● Instructions for the task: For this exercise, return the line containing "Viewport: 2576px width, 724px height." and every line after it through the end of the records below, without alteration.

Saved data entries:
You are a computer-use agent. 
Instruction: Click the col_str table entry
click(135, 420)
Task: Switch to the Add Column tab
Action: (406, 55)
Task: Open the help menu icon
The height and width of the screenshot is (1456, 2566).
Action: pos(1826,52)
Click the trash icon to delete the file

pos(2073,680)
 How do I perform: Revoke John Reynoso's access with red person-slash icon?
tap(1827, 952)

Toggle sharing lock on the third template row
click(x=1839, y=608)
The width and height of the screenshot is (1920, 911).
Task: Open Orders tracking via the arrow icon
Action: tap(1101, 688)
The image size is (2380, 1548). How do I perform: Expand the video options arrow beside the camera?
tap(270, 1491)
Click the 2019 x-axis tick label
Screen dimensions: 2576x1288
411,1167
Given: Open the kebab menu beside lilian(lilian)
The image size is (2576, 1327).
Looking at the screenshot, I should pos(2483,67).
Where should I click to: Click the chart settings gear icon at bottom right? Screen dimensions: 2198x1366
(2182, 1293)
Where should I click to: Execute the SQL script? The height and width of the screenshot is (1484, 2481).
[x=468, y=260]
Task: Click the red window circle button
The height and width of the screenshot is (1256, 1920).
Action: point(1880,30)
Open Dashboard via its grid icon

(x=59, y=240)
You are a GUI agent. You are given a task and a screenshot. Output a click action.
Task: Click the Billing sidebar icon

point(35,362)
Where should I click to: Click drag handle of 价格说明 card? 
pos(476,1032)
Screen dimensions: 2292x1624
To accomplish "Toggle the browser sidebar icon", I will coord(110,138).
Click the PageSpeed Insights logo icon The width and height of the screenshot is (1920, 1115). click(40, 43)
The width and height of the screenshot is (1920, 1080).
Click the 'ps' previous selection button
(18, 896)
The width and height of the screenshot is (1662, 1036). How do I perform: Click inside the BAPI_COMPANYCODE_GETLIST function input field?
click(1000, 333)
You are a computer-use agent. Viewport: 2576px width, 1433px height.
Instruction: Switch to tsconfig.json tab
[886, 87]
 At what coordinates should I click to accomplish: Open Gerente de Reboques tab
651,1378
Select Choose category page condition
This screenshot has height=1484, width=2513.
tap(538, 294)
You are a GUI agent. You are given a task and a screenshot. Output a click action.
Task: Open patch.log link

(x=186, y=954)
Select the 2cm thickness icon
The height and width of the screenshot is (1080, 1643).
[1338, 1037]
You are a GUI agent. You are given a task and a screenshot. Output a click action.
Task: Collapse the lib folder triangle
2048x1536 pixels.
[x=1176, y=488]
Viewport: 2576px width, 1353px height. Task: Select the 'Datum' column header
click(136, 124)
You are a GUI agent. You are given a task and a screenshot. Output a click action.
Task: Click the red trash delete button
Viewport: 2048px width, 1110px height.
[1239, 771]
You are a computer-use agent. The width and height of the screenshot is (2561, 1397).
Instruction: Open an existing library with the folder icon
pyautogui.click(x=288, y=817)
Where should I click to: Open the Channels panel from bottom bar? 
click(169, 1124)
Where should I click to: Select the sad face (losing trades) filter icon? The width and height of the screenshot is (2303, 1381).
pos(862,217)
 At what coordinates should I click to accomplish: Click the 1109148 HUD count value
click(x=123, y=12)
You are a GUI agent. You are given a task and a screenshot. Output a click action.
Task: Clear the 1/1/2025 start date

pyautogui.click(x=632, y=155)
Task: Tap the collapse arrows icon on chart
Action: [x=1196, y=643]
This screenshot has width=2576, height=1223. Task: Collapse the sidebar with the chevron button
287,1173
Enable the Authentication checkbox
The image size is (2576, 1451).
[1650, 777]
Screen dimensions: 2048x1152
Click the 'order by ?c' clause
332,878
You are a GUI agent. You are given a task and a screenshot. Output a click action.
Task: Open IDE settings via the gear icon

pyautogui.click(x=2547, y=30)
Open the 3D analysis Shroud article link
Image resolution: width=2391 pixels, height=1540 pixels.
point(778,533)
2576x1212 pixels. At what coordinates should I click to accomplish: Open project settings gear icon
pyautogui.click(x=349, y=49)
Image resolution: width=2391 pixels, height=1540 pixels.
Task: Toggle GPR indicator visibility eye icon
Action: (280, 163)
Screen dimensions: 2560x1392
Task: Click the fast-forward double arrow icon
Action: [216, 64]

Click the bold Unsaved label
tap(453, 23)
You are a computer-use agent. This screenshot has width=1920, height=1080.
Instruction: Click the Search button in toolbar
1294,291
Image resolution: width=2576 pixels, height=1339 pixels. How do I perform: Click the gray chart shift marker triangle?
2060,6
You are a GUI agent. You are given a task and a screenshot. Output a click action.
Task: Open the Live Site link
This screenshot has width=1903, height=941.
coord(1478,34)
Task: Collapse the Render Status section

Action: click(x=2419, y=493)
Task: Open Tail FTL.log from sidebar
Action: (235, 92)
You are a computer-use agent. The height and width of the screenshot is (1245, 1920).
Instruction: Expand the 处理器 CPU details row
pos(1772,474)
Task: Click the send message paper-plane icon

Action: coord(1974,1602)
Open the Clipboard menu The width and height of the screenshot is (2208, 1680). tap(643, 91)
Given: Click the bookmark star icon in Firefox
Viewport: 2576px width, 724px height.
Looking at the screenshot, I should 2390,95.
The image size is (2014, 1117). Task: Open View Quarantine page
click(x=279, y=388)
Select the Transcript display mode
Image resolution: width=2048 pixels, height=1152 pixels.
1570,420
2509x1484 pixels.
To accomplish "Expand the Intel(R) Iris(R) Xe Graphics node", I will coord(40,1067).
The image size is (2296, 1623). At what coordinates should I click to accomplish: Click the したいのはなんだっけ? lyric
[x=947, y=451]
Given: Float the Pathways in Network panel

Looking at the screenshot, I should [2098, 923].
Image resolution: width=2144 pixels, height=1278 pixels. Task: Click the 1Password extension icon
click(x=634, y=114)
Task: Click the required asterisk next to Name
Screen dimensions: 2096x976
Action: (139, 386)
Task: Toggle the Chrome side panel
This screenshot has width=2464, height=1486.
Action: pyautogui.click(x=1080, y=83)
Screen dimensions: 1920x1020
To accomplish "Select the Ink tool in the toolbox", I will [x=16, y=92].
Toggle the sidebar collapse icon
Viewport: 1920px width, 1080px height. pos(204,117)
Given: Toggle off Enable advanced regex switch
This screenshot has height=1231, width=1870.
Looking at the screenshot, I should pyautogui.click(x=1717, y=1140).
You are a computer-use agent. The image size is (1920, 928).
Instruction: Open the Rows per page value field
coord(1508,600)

● Solution:
Viewport: 2576px width, 724px height.
Looking at the screenshot, I should 2390,95.
The image size is (2014, 1117). Task: Open View Quarantine page
click(x=279, y=388)
Select the Transcript display mode
Image resolution: width=2048 pixels, height=1152 pixels.
1570,420
2509x1484 pixels.
To accomplish "Expand the Intel(R) Iris(R) Xe Graphics node", I will coord(40,1067).
The image size is (2296, 1623). At what coordinates should I click to accomplish: Click the したいのはなんだっけ? lyric
[x=947, y=451]
Given: Float the Pathways in Network panel

Looking at the screenshot, I should [2098, 923].
Image resolution: width=2144 pixels, height=1278 pixels. Task: Click the 1Password extension icon
click(x=634, y=114)
Task: Click the required asterisk next to Name
Screen dimensions: 2096x976
Action: (139, 386)
Task: Toggle the Chrome side panel
This screenshot has width=2464, height=1486.
Action: pyautogui.click(x=1080, y=83)
Screen dimensions: 1920x1020
To accomplish "Select the Ink tool in the toolbox", I will [x=16, y=92].
Toggle the sidebar collapse icon
Viewport: 1920px width, 1080px height. pos(204,117)
Given: Toggle off Enable advanced regex switch
This screenshot has height=1231, width=1870.
Looking at the screenshot, I should pyautogui.click(x=1717, y=1140).
You are a computer-use agent. The image size is (1920, 928).
Instruction: Open the Rows per page value field
coord(1508,600)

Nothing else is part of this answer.